S'exprimant lors d'une réunion à Moscou, M. Poutine a mis en garde contre le fait que les événements tragiques pouvaient être utilisés pour inciter à la violence et qu'il était donc nécessaire de se détacher des émotions.
"Il est facile de jeter une étincelle, très facile. Avec les horreurs qui se produisent là-bas, c'est facile à faire... Lorsque vous regardez les enfants souffrants et ensanglantés, vos poings se serrent et les larmes vous montent aux yeux. C'est la réaction de toute personne normale. Si cette réaction n'existe pas, c'est que la personne n'a pas de cœur, qu'il est fait de pierre", a-t-il souligné.
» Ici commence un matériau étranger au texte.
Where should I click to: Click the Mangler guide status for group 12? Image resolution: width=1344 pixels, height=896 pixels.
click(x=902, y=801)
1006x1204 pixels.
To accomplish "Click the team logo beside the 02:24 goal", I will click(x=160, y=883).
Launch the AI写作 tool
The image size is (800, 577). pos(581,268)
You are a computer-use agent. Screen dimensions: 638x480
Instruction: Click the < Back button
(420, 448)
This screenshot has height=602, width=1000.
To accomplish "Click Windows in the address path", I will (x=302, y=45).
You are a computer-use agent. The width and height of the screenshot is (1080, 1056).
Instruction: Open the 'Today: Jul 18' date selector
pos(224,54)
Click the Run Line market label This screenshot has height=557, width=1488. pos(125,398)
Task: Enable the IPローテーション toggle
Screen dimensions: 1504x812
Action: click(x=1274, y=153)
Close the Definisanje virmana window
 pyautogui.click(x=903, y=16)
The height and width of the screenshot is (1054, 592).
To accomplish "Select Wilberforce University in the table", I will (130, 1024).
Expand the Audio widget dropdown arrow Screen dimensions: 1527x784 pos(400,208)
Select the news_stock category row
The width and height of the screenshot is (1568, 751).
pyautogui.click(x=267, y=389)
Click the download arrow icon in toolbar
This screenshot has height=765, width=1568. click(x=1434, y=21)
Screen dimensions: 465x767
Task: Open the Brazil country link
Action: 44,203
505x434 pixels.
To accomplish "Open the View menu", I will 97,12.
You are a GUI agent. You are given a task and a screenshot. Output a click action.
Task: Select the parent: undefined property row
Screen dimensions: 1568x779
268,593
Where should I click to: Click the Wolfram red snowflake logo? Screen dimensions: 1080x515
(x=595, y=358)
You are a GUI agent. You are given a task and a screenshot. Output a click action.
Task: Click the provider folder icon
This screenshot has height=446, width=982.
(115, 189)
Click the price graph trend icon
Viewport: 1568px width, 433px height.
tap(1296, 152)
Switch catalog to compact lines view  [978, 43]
Outre les 9 200 morts palestiniens et les déplacements massifs de population, les 2,3 millions d'habitants de Gaza sont confrontés à des pénuries de nourriture, d'eau, de carburant et de médicaments en raison du blocus israélien de l'enclave. Les appels internationaux à un cessez-le-feu ont jusqu'à présent été ignorés par Tel-Aviv.
Commentant les troubles civils survenus le 29 octobre à l'aéroport de Makhachkala, centre administratif de la région russe du Daghestan, M. Poutine a estimé qu'une attaque contre les Juifs revenant d'Israël ne pouvait pas aider les Palestiniens.
"Nous devons percevoir tous ces événements avec lucidité, comprendre où est la racine du mal, d'où il vient", a-t-il insisté.
Le président russe a également affirmé que les armes fournies à Kiev se retrouvaient au Moyen-Orient en raison de la corruption en Ukraine.
"Aujourd'hui, ils disent que les armes en provenance de l'Ukraine apparaissent au Moyen-Orient. Bien sûr, c'est le cas parce qu'ils (les Ukrainiens) les vendent. Y compris aux Talibans. Et de là, elles vont partout ailleurs", a-t-il martelé.